§ **RECORDED INFORMATION**
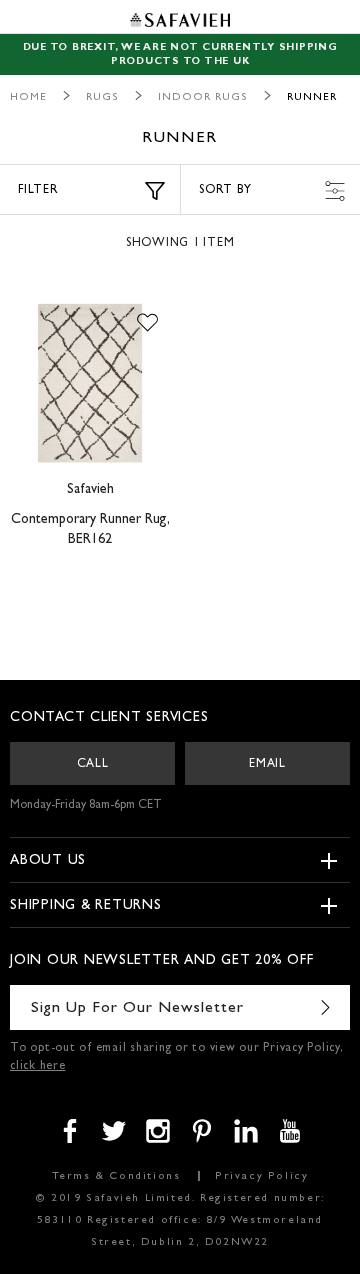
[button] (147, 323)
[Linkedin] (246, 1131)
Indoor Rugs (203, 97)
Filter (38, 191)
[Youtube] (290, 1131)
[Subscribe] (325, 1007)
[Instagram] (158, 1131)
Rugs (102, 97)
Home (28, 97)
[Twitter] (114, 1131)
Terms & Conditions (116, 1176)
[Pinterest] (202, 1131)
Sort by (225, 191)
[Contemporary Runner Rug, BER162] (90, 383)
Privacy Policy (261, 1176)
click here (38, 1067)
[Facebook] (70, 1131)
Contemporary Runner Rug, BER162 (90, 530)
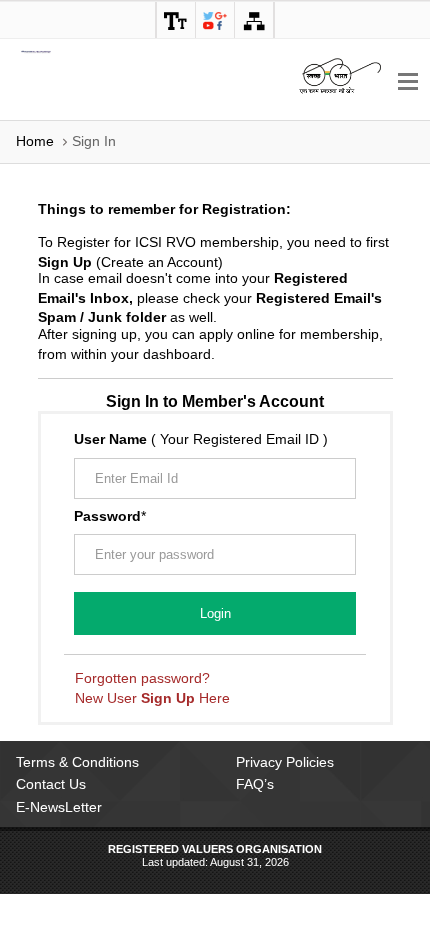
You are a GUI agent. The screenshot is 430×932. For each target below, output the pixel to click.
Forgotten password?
* * *
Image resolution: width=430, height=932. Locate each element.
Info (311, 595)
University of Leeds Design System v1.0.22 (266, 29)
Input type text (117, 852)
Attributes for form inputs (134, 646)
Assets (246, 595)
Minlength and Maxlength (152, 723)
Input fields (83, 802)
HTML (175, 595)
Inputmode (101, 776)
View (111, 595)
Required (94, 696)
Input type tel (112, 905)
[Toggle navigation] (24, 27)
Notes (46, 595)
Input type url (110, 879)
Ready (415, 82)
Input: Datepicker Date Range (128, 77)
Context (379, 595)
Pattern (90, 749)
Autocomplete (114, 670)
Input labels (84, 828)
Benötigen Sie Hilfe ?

§ **ACTION ITEM**
Starting at the line above that holds "Privacy Policy (261, 1176)", repeat every line exactly down to and including the line that holds "Forgotten password?", then stop. Do not carry over any pictures.

§ **OUTPUT OF THE TASK**
Privacy Policy (261, 1176)
click here (38, 1067)
[Facebook] (70, 1131)
Contemporary Runner Rug, BER162 (90, 530)
You are a GUI agent. The screenshot is 430×932. For each target below, output the pixel to click.
Forgotten password?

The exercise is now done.